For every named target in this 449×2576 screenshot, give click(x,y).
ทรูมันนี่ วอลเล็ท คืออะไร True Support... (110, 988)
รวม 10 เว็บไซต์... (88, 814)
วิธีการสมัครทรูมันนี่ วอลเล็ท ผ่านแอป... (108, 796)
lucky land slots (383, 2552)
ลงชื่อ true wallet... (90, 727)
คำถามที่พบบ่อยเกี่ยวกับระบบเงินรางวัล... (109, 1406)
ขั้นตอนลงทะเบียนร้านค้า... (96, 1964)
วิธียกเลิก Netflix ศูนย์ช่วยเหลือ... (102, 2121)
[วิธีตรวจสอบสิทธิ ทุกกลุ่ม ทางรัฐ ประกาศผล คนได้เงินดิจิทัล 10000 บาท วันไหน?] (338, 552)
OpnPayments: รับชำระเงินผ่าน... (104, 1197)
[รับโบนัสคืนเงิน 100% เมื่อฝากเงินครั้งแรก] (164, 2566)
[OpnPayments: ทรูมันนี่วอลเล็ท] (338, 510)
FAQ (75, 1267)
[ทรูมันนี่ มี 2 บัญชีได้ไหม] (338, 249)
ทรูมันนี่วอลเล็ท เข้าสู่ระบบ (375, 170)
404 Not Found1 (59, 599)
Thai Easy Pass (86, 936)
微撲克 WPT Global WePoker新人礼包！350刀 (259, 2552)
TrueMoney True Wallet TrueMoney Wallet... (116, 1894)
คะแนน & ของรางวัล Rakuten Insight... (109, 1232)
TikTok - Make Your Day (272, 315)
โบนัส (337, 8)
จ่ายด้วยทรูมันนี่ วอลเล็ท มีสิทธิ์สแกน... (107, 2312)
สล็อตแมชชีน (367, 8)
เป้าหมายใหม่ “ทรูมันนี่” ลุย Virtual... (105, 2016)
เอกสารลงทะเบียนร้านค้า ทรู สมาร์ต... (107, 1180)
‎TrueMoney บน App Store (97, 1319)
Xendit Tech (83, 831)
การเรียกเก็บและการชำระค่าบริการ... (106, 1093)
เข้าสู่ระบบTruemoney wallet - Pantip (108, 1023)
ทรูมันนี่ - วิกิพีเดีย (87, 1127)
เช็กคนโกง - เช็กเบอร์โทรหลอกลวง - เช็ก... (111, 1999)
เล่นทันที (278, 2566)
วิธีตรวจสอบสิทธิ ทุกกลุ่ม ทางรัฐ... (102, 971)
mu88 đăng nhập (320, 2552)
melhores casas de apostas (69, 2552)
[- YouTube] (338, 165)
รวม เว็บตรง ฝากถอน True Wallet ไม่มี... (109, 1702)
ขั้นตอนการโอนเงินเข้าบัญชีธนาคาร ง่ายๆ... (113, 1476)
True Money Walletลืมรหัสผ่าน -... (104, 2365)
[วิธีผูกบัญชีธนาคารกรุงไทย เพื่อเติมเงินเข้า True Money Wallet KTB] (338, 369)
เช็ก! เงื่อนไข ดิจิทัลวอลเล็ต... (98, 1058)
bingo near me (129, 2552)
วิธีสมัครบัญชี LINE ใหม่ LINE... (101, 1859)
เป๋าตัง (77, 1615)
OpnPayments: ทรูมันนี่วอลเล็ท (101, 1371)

# # # # #

### REQUIRED ACTION:
Please copy the lines in the records above between the one holding "การเรียกเก็บและการชำระค่าบริการ... (106, 1093)" and the one holding "True Money Walletลืมรหัสผ่าน -... (104, 2365)", inclusive, exactly and with no other line.

### EXERCISE SOLUTION:
การเรียกเก็บและการชำระค่าบริการ... (106, 1093)
เข้าสู่ระบบTruemoney wallet - Pantip (108, 1023)
ทรูมันนี่ - วิกิพีเดีย (87, 1127)
เช็กคนโกง - เช็กเบอร์โทรหลอกลวง - เช็ก... (111, 1999)
เล่นทันที (278, 2566)
วิธีตรวจสอบสิทธิ ทุกกลุ่ม ทางรัฐ... (102, 971)
mu88 đăng nhập (320, 2552)
melhores casas de apostas (69, 2552)
[- YouTube] (338, 165)
รวม เว็บตรง ฝากถอน True Wallet ไม่มี... (109, 1702)
ขั้นตอนการโอนเงินเข้าบัญชีธนาคาร ง่ายๆ... (113, 1476)
True Money Walletลืมรหัสผ่าน -... (104, 2365)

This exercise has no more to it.